## Data
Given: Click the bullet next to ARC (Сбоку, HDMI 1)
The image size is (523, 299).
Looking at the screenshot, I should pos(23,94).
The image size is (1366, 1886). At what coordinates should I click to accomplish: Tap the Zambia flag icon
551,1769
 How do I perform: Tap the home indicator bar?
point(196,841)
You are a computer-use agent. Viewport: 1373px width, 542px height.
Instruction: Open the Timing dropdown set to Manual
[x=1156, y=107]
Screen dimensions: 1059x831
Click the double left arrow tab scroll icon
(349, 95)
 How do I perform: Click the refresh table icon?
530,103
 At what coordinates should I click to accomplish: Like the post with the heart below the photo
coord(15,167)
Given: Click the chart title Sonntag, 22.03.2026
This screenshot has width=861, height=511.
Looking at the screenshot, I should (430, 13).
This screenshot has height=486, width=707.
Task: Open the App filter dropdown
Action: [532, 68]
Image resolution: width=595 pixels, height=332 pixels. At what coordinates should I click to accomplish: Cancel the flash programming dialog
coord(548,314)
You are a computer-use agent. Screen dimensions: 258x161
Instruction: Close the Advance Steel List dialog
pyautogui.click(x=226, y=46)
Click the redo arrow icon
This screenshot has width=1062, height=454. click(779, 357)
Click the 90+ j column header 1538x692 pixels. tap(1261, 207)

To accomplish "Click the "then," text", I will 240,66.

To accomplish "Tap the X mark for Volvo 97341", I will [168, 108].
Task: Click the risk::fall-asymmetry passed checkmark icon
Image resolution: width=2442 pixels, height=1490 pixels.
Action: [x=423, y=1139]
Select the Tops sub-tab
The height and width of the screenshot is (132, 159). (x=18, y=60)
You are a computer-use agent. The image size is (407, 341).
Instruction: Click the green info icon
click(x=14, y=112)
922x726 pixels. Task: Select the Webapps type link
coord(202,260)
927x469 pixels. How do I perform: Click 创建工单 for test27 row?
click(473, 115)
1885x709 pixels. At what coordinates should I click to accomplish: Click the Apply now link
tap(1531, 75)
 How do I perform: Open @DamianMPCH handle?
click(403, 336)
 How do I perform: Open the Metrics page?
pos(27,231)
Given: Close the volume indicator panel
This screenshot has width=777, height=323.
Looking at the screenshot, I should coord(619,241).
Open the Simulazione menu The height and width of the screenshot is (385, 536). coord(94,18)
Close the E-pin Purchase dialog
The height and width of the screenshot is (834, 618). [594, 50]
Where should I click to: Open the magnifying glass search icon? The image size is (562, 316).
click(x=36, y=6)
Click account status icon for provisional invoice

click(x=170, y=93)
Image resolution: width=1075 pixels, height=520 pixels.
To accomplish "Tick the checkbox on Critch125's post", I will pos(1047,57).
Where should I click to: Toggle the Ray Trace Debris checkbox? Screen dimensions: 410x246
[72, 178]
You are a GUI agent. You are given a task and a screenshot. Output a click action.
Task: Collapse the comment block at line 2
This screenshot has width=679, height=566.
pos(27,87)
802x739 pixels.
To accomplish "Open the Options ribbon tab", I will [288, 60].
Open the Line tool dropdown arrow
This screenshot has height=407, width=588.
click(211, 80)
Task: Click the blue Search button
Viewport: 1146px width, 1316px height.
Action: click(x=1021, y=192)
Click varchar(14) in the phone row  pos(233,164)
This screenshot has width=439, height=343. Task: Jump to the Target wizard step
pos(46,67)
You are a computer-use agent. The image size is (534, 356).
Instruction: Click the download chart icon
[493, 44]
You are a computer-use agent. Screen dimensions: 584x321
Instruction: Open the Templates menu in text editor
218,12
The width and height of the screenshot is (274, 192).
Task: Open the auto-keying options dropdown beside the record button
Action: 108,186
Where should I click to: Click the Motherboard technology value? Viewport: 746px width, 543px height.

## Your instructions
Scan the records above for the string "agent", then report every line that contains it.

## Answer to the problem
You are a computer-use agent. Viewport: 1373px width, 542px height.
You are a computer-use agent. Screen dimensions: 258x161
You are a computer-use agent. The image size is (407, 341).
You are a GUI agent. You are given a task and a screenshot. Output a click action.
You are a computer-use agent. The image size is (534, 356).
You are a computer-use agent. Screen dimensions: 584x321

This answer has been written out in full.